I just reviewed something that probably went unnoticed by many in January: Andre Cronje returned to the scene with Flying Tulip and closed a funding round of $225.5 million. Yes, the same Andre Cronje who revolutionized DeFi with Yearn Finance.



What’s interesting isn’t just the amount of capital raised, but how he did it and what he promises to deliver. After an initial round of $200 million at the end of 2025, an additional Series A of $25.5 million came in January. Institutional investors involved include serious names: CoinFund, Brevan Howard Digital, DWF Labs, Susquehanna Capital, Amber Group, Fasanara Digital, and Paper Ventures. That gives an idea of the level of trust Andre Cronje continues to generate.

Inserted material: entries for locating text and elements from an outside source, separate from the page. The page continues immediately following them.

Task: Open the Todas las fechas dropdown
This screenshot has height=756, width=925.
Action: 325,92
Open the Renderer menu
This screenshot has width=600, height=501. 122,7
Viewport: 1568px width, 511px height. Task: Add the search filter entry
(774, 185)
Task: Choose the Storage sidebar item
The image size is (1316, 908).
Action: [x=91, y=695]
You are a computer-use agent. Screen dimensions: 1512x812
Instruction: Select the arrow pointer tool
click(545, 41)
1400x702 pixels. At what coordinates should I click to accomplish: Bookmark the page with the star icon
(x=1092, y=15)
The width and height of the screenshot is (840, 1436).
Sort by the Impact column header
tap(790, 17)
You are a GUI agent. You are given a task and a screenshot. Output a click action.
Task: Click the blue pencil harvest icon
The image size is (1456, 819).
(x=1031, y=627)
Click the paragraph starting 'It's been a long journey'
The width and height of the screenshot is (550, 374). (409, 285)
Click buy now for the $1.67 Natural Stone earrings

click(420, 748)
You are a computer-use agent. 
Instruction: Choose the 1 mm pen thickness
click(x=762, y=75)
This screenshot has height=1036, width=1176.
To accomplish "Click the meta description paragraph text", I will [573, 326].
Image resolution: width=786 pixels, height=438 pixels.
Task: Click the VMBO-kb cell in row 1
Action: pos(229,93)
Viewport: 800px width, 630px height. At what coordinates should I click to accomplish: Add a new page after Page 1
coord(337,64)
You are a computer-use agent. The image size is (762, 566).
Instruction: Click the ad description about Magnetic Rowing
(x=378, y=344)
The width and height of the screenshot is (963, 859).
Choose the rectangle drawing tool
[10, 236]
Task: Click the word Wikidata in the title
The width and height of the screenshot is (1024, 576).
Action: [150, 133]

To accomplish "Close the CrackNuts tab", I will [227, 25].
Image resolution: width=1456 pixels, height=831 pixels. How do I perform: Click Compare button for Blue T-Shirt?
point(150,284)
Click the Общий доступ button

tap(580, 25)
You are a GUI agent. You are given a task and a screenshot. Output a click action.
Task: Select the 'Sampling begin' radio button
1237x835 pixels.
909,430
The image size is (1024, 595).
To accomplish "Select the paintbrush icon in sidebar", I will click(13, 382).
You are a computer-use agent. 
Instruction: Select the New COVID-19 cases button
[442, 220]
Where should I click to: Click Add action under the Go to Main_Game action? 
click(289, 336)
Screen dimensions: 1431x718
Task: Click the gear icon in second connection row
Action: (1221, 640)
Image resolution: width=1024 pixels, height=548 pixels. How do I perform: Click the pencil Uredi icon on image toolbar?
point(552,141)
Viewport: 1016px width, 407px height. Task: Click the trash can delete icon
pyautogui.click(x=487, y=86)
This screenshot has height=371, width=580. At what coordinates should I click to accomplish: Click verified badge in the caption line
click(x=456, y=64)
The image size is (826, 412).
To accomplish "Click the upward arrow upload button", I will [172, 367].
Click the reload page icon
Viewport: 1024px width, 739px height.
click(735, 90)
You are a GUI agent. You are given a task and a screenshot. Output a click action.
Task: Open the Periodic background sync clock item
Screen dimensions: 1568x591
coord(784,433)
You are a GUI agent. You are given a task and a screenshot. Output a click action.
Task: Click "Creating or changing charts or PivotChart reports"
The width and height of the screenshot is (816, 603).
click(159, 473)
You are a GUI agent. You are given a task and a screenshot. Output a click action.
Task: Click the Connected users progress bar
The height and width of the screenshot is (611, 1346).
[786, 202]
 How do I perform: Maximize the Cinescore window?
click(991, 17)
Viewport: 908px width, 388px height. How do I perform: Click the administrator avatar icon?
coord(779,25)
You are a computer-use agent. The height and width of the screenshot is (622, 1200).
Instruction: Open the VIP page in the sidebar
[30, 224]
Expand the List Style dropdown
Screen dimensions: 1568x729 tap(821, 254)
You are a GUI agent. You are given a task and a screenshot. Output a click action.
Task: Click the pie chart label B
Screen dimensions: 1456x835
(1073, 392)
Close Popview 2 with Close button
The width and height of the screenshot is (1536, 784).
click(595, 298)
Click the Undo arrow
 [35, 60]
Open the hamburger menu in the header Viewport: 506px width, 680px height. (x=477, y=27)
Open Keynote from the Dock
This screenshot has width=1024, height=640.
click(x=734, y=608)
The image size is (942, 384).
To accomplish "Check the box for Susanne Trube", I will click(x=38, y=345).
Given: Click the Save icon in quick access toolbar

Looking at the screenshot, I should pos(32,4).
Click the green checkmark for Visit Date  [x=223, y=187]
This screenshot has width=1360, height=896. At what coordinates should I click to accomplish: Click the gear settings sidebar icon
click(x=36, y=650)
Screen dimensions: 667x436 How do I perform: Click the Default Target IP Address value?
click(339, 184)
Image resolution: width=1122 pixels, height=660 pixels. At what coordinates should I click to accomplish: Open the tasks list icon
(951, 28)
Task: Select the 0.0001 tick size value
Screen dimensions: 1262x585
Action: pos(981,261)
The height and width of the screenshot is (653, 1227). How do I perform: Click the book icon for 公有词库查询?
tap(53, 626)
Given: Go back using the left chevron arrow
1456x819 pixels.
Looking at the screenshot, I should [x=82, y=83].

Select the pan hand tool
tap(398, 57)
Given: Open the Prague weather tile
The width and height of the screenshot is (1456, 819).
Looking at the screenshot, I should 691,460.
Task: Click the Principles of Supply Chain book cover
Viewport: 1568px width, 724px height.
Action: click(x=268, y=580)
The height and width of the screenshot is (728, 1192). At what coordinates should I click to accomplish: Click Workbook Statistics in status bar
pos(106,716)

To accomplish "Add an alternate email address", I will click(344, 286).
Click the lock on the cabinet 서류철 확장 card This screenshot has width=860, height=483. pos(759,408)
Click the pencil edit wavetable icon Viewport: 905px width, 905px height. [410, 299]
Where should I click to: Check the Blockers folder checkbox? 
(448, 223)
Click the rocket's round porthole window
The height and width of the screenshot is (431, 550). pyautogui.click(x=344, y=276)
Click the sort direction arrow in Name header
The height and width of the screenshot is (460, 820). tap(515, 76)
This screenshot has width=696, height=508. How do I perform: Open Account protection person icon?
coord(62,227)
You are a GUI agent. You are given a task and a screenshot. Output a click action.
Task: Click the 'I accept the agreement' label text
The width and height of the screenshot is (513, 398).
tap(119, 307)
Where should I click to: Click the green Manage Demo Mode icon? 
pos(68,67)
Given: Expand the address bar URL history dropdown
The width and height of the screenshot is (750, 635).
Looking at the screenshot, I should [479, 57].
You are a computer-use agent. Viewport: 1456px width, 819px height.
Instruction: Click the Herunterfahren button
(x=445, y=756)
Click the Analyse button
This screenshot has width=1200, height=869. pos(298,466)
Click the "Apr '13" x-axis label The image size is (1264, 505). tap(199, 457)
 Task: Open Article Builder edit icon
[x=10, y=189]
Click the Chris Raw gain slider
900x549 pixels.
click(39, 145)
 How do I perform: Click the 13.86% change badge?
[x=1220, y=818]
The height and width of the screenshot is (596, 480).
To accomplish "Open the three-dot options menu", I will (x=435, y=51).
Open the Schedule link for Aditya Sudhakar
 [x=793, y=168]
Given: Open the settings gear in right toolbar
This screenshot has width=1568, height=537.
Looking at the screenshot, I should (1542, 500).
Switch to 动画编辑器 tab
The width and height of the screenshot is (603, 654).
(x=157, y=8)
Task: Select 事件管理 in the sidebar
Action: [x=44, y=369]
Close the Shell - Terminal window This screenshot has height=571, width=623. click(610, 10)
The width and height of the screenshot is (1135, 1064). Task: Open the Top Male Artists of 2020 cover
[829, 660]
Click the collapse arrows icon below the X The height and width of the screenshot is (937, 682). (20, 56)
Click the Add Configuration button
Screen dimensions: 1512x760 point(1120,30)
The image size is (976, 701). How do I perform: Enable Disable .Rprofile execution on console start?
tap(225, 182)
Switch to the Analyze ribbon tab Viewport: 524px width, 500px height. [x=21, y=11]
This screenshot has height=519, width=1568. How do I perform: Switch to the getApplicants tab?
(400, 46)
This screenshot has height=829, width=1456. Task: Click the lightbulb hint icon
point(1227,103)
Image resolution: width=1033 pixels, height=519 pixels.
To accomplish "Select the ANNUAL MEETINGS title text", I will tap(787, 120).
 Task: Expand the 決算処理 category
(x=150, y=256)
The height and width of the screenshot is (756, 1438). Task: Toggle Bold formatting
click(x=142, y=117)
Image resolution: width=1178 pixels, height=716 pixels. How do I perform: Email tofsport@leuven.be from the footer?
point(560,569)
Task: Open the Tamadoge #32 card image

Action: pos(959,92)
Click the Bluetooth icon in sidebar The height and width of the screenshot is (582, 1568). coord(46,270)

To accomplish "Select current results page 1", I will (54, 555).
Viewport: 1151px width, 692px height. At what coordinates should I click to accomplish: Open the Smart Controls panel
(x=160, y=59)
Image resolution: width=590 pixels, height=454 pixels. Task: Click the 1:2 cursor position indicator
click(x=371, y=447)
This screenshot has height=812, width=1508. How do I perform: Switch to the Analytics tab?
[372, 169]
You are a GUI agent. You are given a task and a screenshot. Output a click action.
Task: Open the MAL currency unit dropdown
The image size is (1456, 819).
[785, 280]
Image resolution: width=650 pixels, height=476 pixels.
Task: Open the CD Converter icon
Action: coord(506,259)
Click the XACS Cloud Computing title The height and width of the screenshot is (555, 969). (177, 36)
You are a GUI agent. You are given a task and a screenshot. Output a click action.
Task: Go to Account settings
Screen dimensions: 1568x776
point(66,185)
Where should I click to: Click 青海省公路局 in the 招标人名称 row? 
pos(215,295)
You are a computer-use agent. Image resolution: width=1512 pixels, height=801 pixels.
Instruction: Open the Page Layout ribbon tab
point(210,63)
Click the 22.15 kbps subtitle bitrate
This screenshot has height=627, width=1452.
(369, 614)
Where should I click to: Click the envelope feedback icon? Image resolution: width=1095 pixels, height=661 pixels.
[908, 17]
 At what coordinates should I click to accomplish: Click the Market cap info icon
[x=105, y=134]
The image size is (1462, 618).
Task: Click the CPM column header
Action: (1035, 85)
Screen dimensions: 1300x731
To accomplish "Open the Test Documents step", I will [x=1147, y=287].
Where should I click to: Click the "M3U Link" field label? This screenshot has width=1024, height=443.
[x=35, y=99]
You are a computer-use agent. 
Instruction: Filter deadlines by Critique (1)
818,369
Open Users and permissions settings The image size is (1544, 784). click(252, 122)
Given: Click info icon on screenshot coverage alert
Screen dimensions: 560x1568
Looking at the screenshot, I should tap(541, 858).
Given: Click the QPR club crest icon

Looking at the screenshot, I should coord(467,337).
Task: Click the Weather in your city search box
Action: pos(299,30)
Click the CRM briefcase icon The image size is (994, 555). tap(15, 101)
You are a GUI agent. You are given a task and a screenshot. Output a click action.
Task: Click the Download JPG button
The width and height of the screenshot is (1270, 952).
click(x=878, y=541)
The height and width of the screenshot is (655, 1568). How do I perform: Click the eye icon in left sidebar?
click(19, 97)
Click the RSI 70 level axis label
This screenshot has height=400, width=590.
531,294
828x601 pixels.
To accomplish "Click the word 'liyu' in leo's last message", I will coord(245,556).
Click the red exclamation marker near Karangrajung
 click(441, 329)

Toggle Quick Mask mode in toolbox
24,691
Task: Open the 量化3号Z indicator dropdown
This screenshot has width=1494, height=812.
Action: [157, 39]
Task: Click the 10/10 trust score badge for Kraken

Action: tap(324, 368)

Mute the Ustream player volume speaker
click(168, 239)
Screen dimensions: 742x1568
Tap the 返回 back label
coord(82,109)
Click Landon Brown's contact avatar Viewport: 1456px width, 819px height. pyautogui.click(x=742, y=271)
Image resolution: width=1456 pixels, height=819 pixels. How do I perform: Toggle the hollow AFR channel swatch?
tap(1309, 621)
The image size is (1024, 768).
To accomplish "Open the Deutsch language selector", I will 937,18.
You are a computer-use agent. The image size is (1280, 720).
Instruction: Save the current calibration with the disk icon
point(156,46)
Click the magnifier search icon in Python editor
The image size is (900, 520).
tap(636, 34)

Now, what exactly is Flying Tulip? It’s not just another DEX. Andre Cronje describes it as a complete rebuild of the financial stack from scratch. It integrates spot trading, perpetual derivatives, lending, and a native stablecoin called ftUSD, all within a single ecosystem with cross-margin. The problem it aims to solve is liquidity fragmentation: today, you have to jump between different protocols for each type of operation.

But what really stands out is the protection mechanism they implemented. They call it 'Perpetual Put' and it works like this: the raised capital is not spent immediately. It’s kept in an on-chain reserve, and initial investors can burn their $FT tokens at any time to recover 100% of their original capital. They basically created a price floor for the token and eliminated the total risk of loss. It’s an intelligent move that directly addresses investors’ concerns in bearish markets.

Another detail I found notable: zero token allocation for the team. Andre Cronje and his team are funded solely through protocol revenues via token buybacks. That aligns incentives in a way you don’t see every day. If the protocol doesn’t generate revenue, the team doesn’t earn. End of story.

The project’s valuation is at $1 billion (FDV), although Andre mentioned they received soft commitments for nearly $1.6 billion. They kept allocations limited to preserve that valuation.

From a market perspective, this is an interesting signal. In a period where venture capital activity in crypto is slower, a project raising more than $225 million suggests institutional appetite for DeFi remains alive. What has changed is that now investors demand real legal and economic protections, not just promises.

If Flying Tulip manages to do what it promises, it could set a new standard for how projects are launched in the institutional era. And that would likely have broader effects on valuations across the entire DeFi sector.